Rapid, multiplexed detection of SARS-CoV-2 and other viral infections with high-quality-factor (high-Q) nanophotonics
Stanford University, Stanford, California, United States
Diagnostic technologies for identification of SARS-CoV-2 from human nasal, buccal, or saliva samples
Tech Brief: Our solution is a rapid (<15 minute), label-free, hand-held assay that detects specific viral nucleic acid sequences, based on resonant nanophotonic surfaces invented in the Dionne Lab.

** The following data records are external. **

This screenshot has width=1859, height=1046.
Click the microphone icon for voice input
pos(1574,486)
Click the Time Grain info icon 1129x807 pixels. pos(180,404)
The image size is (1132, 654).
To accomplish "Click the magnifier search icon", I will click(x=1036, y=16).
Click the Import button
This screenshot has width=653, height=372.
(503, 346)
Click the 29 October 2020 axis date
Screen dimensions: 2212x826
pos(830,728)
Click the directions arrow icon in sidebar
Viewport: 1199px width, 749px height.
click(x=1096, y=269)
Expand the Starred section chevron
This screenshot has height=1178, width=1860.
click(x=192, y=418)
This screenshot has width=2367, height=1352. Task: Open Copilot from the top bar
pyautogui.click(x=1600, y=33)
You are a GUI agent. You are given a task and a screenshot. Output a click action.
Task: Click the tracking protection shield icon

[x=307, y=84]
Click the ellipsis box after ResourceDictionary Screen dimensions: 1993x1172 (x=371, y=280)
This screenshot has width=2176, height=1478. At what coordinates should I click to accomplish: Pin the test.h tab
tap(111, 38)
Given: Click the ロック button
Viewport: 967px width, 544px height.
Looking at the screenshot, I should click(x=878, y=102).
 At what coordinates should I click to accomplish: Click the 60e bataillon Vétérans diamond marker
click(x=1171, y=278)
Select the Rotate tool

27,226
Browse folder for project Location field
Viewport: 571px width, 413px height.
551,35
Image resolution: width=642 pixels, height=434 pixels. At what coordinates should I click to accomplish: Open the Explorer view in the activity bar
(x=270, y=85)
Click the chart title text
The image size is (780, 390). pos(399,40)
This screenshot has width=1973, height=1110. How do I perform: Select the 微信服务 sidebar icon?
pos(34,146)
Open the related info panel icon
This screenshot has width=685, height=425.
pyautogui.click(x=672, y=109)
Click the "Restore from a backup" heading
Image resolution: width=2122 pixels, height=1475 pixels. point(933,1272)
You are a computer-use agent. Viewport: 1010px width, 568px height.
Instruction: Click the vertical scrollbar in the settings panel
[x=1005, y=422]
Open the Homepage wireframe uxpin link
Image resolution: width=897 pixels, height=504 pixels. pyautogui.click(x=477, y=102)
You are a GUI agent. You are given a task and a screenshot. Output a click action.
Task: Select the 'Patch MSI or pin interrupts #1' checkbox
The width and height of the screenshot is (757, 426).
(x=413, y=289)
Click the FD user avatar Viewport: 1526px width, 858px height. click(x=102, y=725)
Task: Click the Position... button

The assay can multiplex hundreds of nucleic acid probes to screen for many viral gene segments or mutations in a single test.
FIGURES OF MERIT Value Proposition: Our assay offers several advantages compared to existing COVID tests: 1) frequent, rapid results in <15 minutes, without the need to change patient/consumer behavior. 2) An extremely high detection sensitivity, owing to the chips laser-sharp scattering spectra. 3) By relying on nanopatterned Si, we capitalize on the low-cost and scalable fabrication of established high-throughput CMOS fabrication processes. 4) Fluorescent tagging or secondary antibodies are not required; therefore, no additional reagents or sample preparation is required after the chip is removed from the mask. 5) Massive multiplexing is possible on a single chip, owing to the “free-space” illumination of the surfaces and the bioprinted functionalization. 6) Minimal training for use is needed, unlike PCR which requires a lab technician or health care professional. In the near term, our sensor will impact the medical diagnostics industry, enabling fast, sensitive respiratory panels. In the long term, this technology can impact personalized medicine. We can quantify health and immunity and enable actionable health outcomes, such as recommending a vaccine booster, suggesting a tailored immunotherapeutic, or correlating personal behaviors like diet, sleep and exercise with immunity. Ultimately, this assay merges Mendel with Moore through a re-imagined infectious disease toolkit.